Is Walker Percy justified in taking naming and assertion to be a uniquely human phenomena? This is a challenging question because it requires a certain level of abstraction. But in some sense, the very reflection upon this question is a phenomena which reveals the answer.
Can I construe what I am doing right now as phenomena of cause and effect or of stimulus-response? Do we do anything more than act in a manner which can be described by behaviorists or as some form of complex animal desire?
We certainly can describe what I am doing in terms of stimulus and response or by means of a dyadic cause and effect methodology. I read certain things; I was prompted by questions; I thought about them; Now I am writing (and thinking) about them.

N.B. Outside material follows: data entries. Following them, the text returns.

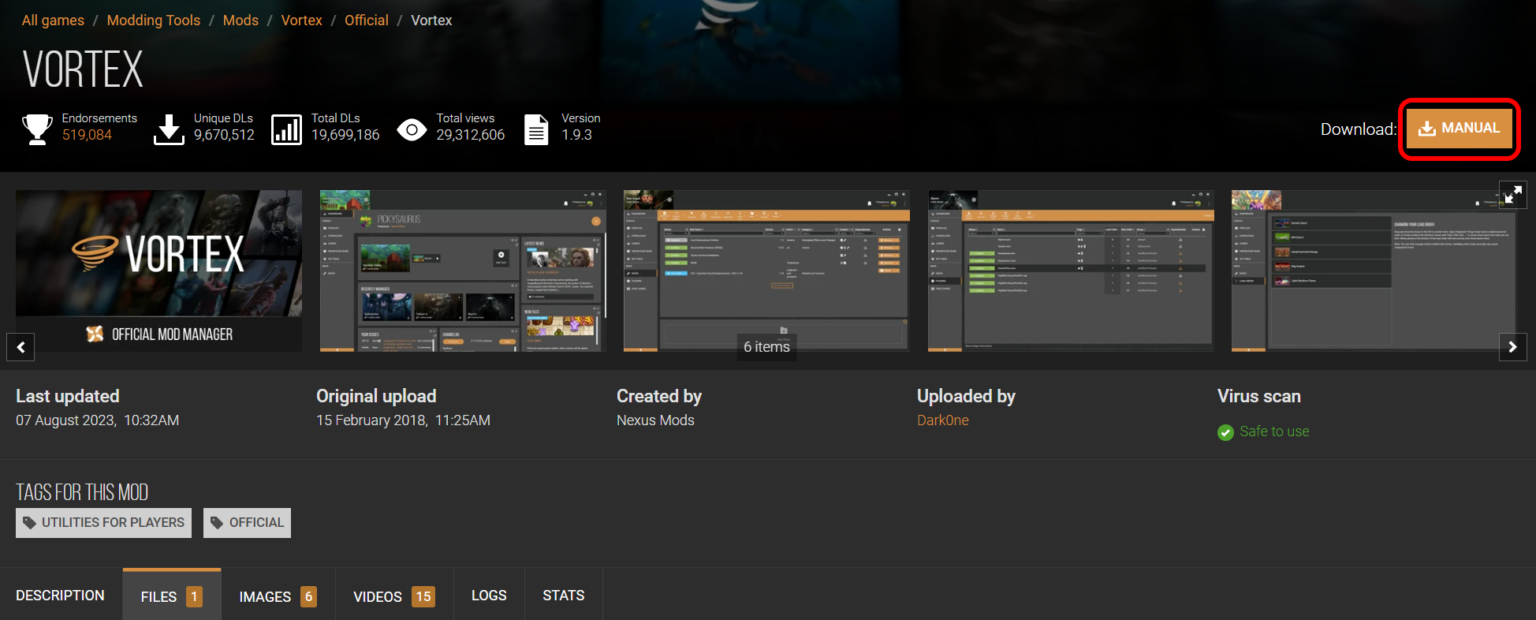Open the Description tab
Screen dimensions: 1536x620
[x=60, y=596]
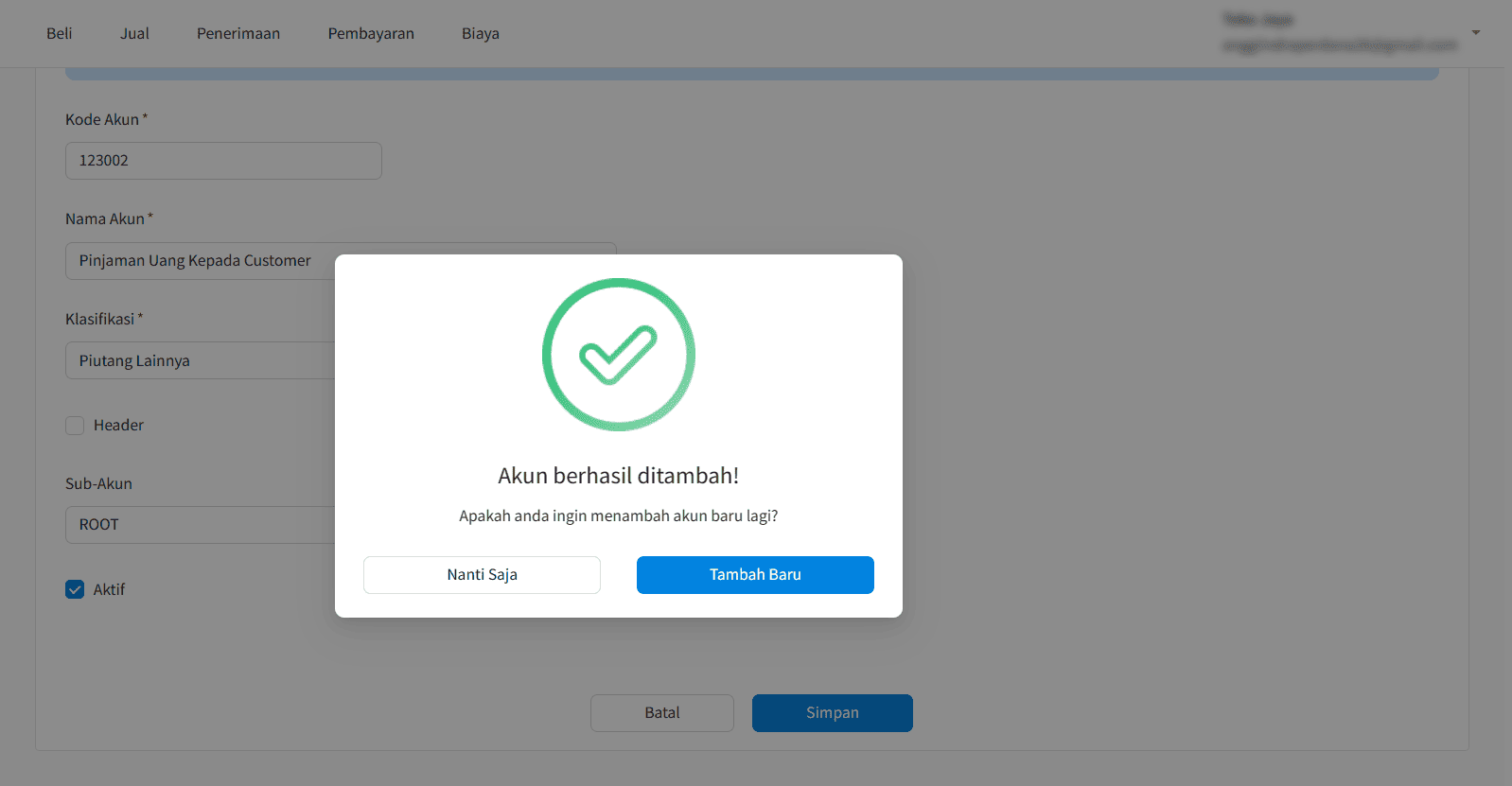Click the Simpan button
The width and height of the screenshot is (1512, 786).
click(833, 713)
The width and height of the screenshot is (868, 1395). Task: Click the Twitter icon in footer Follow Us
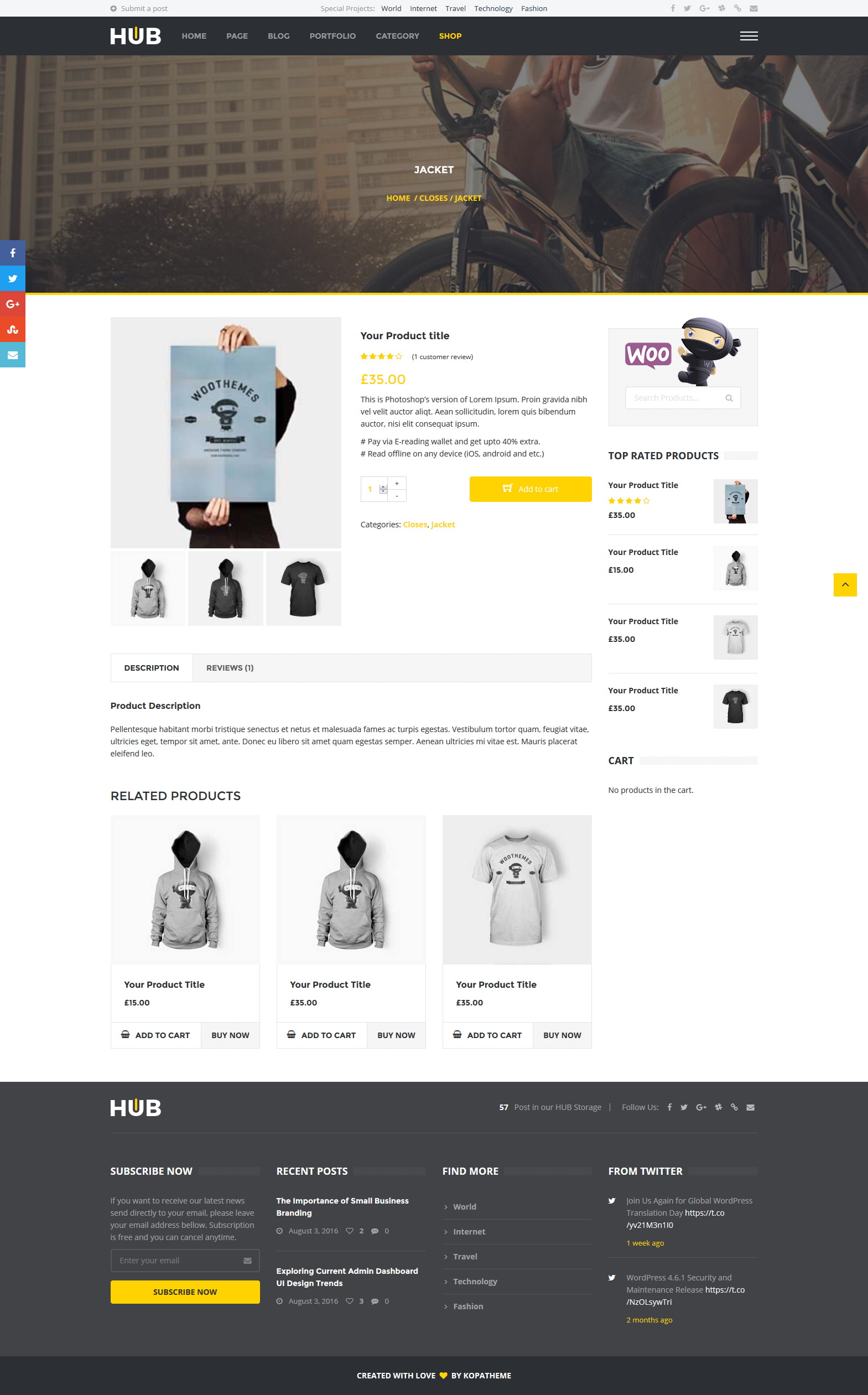pos(684,1107)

But are these actions fully accounted for by cause and effect, by desires which are behavioral, in which I am simply “adjusting” myself to my environment? What then is the deal with all this preoccupation with truth? Why do I search, not only for a response, for a response which I take to be true? Further, what is the apprehension of truth? When I am stimulated by hunger to eat, I do not seek the true as such, but something which satisfies the hunger. My appetite by itself does not distinguish between true and false food, but between good and bad food, or non-food. But in apprehending the true, I reflect in some manner, on being itself, regardless of my responses to it.

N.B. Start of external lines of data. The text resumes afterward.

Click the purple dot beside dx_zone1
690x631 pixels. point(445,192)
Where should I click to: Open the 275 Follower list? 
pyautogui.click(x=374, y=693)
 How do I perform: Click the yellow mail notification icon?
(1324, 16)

When I think about the nature of food itself and its purpose, I can do so without any need or plan to eat. I can reflect on a thing ‘out there’ by means of language, even without any intention to act. In doing so, I do not have an urge motivating me, though I may have a love for the true. Our love of the true is not a biologically directed instinct, an outgrowth of evolution. Evolution has no way of explaining our desire for truth as such.

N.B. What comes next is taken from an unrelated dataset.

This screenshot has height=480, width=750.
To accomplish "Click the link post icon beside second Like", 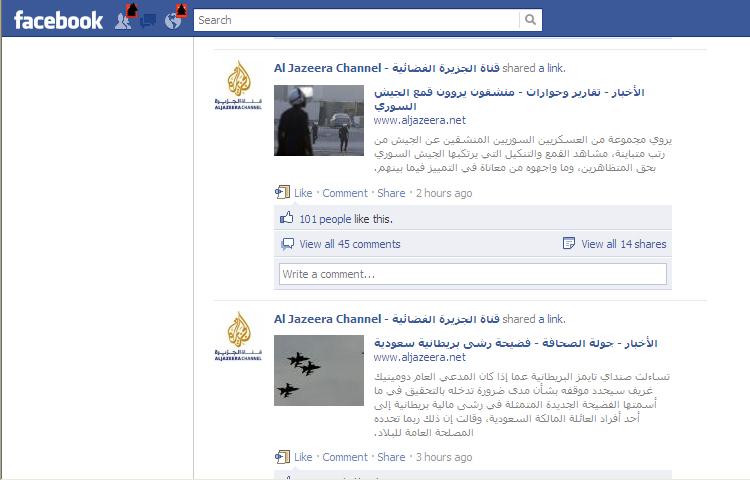I will point(282,457).
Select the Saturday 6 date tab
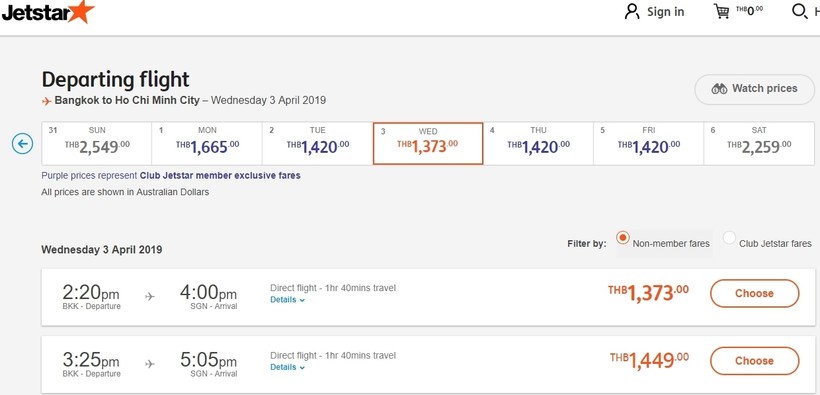 coord(759,143)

In language, we stand apart from the ordinary world and simply consider the world as such. Though we may make conclusions pertaining to action, our knowledge, our symbolizing and speaking of the world does not have reference to “space-time” as such. In this manner, we stand simultaneously in time and in truth. Human speech (therefore, human community, science, culture, even personal life, etc.) has therefore a trans-temporal aspect. In this trans-temporality, we stand further apart from the creation than any other creature, and yet we draw near it. We do this through language. We step apart from the world through language, but simultaneously, a world only exists properly for those with words—who can consider not just this here and now, but all things in their relations to one another.